At first glance, the benefits of the settlement for each side seem obvious. For the plaintiffs’ counsel, the settlement ensures a return on what was likely to be a challenging lawsuit full of thorny issues. Red Bull, for its part, made the business decision to obtain a settlement that admits no wrongdoing and is not binding in other cases.

As the shrinking refund in the Red Bull settlement illustrates, though, the question can be much more complicated for actual members of the class. The reason: what many courts have come to call the “ascertainability” problem. And it’s an issue that any manufacturer or retailer in the consumer products space should be aware of.

Simply put, “ascertainability” boils down to one question that courts must answer before approving a class: have the plaintiffs’ lawyers put forth a set of objective, reliable criteria–a checklist, so to speak–that the court can use to ascertain who is, and who is not, a qualifying class member?

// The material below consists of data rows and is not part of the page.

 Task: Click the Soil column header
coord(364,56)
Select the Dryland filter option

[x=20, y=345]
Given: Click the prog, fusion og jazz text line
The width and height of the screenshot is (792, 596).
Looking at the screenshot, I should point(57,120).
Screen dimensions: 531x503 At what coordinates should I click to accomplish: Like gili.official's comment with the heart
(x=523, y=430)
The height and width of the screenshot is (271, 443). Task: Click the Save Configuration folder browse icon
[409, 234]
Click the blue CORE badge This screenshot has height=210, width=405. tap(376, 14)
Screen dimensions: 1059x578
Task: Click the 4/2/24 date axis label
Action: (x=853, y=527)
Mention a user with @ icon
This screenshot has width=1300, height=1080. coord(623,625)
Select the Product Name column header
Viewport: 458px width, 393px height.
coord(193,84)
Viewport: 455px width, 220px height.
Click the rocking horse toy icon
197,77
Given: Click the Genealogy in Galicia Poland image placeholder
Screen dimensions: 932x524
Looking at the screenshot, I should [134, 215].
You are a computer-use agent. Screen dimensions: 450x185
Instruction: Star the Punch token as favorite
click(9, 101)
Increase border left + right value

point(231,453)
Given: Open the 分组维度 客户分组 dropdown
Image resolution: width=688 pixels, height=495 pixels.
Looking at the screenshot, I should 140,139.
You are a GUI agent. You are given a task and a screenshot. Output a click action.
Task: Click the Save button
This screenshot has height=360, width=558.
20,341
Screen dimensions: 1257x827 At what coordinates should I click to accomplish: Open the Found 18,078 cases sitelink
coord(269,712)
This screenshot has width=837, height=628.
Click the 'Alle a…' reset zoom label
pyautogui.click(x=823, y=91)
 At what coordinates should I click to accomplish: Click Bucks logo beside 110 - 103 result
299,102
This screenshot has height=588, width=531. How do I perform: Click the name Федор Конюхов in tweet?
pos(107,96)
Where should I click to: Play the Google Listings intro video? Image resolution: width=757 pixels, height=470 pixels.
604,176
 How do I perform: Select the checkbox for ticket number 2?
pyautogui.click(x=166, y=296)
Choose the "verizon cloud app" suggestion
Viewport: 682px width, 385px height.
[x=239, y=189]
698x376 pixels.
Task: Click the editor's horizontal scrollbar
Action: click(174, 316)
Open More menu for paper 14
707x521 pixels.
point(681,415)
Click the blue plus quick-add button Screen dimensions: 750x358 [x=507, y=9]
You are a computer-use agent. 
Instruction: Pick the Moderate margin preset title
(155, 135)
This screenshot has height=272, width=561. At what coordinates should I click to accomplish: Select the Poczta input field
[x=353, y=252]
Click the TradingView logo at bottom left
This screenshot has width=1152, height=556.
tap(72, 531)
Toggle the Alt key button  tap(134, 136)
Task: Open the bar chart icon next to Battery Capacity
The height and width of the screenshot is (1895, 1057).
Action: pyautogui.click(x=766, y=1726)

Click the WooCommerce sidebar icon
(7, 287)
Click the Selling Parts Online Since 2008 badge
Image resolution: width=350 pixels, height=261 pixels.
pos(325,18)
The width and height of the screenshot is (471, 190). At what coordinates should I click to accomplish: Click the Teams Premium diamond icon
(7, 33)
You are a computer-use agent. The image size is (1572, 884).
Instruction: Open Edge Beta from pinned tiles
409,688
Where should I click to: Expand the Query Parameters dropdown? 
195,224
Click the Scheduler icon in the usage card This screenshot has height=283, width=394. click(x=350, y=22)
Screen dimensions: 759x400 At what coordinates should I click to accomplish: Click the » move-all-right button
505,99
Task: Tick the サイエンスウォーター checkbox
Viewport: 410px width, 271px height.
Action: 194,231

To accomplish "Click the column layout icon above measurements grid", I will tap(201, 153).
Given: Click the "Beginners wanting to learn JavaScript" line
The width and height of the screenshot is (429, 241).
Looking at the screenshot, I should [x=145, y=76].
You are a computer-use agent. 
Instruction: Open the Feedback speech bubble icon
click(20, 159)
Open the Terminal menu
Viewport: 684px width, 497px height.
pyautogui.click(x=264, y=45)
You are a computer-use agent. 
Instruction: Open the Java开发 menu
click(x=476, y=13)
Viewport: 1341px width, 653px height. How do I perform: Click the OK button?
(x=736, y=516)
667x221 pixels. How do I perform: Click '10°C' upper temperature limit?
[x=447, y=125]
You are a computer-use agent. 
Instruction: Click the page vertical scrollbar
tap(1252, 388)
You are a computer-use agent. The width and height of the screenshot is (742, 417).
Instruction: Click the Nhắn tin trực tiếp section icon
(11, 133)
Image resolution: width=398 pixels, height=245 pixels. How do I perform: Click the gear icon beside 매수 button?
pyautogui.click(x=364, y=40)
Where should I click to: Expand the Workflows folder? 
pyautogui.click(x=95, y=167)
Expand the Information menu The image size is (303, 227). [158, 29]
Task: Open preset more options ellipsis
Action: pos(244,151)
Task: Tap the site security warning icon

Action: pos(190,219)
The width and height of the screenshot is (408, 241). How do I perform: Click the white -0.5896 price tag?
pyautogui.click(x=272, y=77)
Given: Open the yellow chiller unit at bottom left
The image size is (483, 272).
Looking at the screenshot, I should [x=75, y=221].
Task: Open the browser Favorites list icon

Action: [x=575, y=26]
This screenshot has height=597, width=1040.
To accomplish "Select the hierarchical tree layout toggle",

Consumer products companies have likely encountered a version of this problem in administering product recalls and refunds: with a finite budget allocated for such programs, how does a company ensure that only bona fide buyers are taking advantage of the refunds offered to incentivize returns and implement a recall?

Both legally and practically speaking, this issue is deceptively complex, and federal courts have reached strikingly different stances on the question. Some have found that prospective class members need simply “self-identify” by submitting a sworn statement confirming they purchased one of the products at issue–at least in class actions involving inexpensive consumer products. Their reasoning: since purchasers so rarely retain receipts for inexpensive products like Red Bull, a higher bar to membership would have the practical effect of making such class actions unfeasible.

But others have taken a stricter approach to ascertainability, and one key reason is exactly the danger posed by the Red Bull settlement–dilution of each member’s recovery due to unverified claims:

Under no circumstances . . . will [the defendant] pay any amount other than $1[3] million, even if a significant number of inaccurate claims are submitted and paid out. For example, if claims are made for more than $1[3] million, and inaccurate or false claims cannot be screened out, claimants will simply receive less than they are entitled to. . . . It is unfair to absent class members if there is a significant likelihood their recovery will be diluted by fraudulent or inaccurate claims. In this case, . . . there is the possibility that [the plaintiff’s] proposed method for ascertaining the class via [self-identification] will dilute the recovery of true class members.

That’s how the Third Circuit explained the problem in Carrera v. Bayer, a seminal decision from 2013 that has divided other circuits. While Carrera may be destined for Supreme Court review, even its tougher critics have begun to take a firmer stance on verifying class membership. Just this July, for example, the Ninth Circuit upheld a denial of class certification because the proposed class relied on self-identification and was not ascertainable.

Ascertainability rarely becomes a major issue in class actions that settle, as opposed to those heading to trial, because it is inherently easier for courts to manage the former. In either context, though, the dilution problem should give defendants more ammunition for contesting class proposals with weak mechanisms for screening out false claims–especially when extremely popular or visible consumer products like Red Bull are involved. And despite the preliminary approval of the Red Bull settlement, look for the court to revisit its decision at the final approval hearing in May 2015 if claimants find their promised refunds have mysteriously taken flight.